Bobi Wine: First of all, we thank the European Union for the collaboration. Uganda has a long term relationship with the European Union. How can the European Union help the situation in Uganda? By being true to the values that bring us together as people, as citizens of the world, as the international community, by sticking to those values and holding everybody that they deal with, accountable to those values. Values like respect for human rights, values like respect for the rule of law, values like respect for democracy – that’s all. When they are true to those values, then they will hold everybody accountable – they will not be working with a reknown dictator. They will not want their image to be soiled as partners in crime, here in Uganda, where the government is abducting people and murdering them. But if the European Union is seen to have in cooperation with one of the world’s, tyrants, then it brings many more questions than answers.
GPI: Uganda is seen by many as a stabilising geo-political force in the region. Your country, for example, is also one of the largest refugee-hosting countries in Africa. Some commentators have suggested that any government transition might create uncertainty or instability in the region. What are your thoughts on this?
Bobi Wine: Well, I look at that as blackmail, blackmail at the expense of rights and freedoms of the people of Uganda, because General Museveni has over the time presented himself as a stabilizing factor, as the anchor of stability. Therefore, it is possible obtaining a license to abuse rights, obtaining the license to disrespect democracy and disrespect the rule of law. And that has been to a great detriment of the people of Uganda and the neighboring countries. He is not innocent of the instabilities in those countries like South Sudan, Central African Republic, like the Congo. He has always stirred up conflict, because he knows he’s going to benefit from the refugee influx. It is not General Museveni, it is the culture of the people of Uganda: We are welcoming people. So it is the character of the people of Uganda and indeed we make it policy. We believe that the countries that deal with Uganda should deal with institutions, not individuals. We should have strong institutions, not strong individuals and good policies that don’t depend on an individual but have working systems. Unfortunately, General Museveni has claimed that everything begins and ends with him.

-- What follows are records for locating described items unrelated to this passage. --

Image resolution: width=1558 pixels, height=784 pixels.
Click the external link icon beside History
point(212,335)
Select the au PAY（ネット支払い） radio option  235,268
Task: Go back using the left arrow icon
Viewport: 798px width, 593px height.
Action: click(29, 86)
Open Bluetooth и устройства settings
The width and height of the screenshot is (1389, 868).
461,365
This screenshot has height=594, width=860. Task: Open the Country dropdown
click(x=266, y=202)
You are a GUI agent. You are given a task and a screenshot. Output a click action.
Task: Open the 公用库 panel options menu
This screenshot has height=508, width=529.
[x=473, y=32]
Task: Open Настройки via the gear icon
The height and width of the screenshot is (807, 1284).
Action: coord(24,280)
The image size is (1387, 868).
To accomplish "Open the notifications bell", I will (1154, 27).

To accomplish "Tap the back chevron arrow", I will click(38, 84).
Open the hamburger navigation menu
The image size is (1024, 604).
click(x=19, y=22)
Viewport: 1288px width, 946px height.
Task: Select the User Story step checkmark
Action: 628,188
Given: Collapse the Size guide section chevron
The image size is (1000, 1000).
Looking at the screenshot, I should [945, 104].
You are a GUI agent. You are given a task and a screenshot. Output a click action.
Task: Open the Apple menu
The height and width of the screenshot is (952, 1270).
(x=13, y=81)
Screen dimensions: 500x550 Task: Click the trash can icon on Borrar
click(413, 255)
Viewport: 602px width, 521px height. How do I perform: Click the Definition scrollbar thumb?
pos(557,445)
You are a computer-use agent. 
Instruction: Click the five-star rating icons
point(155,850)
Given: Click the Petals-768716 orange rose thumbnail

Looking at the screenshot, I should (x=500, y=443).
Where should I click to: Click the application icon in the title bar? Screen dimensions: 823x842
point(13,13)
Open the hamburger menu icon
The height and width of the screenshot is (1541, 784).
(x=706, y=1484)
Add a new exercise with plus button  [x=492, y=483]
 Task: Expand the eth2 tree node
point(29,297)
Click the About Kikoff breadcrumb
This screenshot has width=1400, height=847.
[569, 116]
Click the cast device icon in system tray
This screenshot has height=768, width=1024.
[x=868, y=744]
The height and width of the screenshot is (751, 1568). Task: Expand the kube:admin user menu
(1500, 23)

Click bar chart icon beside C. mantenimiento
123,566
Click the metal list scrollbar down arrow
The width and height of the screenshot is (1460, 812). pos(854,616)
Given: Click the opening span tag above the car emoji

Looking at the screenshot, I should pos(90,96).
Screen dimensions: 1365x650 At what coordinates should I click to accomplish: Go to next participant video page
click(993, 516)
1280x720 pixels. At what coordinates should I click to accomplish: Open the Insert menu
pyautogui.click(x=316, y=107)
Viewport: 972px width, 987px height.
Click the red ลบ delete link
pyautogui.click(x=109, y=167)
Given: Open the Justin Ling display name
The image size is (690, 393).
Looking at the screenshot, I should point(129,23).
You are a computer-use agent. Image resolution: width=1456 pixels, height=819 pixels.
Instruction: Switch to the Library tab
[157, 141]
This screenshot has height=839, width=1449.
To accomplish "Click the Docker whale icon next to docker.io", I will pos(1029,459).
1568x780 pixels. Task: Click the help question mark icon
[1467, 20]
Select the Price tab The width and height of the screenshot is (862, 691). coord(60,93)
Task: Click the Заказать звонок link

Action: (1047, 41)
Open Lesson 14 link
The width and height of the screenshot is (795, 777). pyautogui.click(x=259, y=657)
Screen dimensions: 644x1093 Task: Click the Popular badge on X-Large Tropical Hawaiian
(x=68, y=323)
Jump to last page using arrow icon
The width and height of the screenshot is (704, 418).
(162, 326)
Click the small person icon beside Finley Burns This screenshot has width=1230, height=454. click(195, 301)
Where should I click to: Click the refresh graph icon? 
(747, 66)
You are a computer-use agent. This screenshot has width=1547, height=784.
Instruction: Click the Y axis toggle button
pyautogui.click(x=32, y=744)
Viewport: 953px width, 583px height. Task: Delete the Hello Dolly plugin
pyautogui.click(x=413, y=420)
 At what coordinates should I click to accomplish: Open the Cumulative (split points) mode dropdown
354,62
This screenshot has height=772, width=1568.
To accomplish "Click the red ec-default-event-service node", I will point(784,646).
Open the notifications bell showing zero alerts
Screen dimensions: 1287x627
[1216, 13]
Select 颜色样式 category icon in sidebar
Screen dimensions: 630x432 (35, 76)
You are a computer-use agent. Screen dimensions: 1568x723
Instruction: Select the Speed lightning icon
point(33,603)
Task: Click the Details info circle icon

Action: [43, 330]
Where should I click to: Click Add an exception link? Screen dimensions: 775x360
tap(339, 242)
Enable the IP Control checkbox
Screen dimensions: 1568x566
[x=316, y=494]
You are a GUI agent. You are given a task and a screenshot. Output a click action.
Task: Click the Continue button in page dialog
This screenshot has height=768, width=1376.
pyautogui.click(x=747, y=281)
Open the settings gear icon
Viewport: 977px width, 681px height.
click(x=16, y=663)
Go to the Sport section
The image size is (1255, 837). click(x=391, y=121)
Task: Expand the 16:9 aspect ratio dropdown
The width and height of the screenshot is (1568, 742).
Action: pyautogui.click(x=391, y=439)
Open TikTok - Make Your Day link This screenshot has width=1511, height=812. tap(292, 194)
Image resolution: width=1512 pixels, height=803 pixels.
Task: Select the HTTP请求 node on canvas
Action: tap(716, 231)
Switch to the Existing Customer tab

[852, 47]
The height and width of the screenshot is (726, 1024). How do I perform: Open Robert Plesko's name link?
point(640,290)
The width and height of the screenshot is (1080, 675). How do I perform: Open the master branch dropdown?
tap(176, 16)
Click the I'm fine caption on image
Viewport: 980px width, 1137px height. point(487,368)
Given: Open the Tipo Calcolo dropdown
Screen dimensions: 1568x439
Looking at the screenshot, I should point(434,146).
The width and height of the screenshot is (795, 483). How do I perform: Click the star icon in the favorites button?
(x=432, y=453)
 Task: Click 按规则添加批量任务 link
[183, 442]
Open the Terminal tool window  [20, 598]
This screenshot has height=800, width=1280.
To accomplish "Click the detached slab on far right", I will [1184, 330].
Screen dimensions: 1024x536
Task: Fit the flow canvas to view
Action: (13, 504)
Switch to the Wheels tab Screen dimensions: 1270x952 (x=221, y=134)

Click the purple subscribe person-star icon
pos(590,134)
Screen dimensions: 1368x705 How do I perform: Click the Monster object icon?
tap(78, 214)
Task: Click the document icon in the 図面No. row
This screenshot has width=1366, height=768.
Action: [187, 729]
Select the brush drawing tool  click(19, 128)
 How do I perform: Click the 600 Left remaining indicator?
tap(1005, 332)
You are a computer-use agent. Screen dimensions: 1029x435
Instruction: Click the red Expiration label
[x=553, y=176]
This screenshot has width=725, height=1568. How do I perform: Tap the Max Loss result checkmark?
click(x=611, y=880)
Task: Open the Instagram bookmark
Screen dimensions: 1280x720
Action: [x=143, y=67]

GPI: Bobi Wine, what is your prediction and your hope for the future of Uganda?
Bobi Wine: My hope is that Uganda can benefit from this generation of young people, we are the second youngest country in the world. I hope that in our lifetime we can see freedom and have those kind of systems work and have the opportunity to benefit from all the talents of the men and women in Uganda. I hope that Uganda can turn to the Democratic line, where everybody can become everything or anything. That’s my hope for Uganda. Unfortunately, I fear that if the international community continues to support General Museveni, then they’re probably creating another Mobutu Sese Seko, another Robert Mugabe, another Moammar Gadhafi here in Uganda. We believe that our partners should look out not only for business opportunities but for values that make all of us human. We believe that we are first world people stuck in a third world country, in fact, not stuck in a third world country, but stuck with a Third World leader. We are trying to redefine ourselves as Ugandans and we are trying to write our own story. We are trying to reintroduce ourselves to the world, to tell the world that, hey, we are good people, we are welcoming people – and we believe that we can achieve that. We invite the world to keep their eyes on Uganda. For as long as the world is seeing what’s happening in Uganda, we stay alive. And if the focus continues, they will be good. We thank you very much and we pray that one day we’ll be talking to the world as free people.
GPI: Thank you very much, Bobi Wine.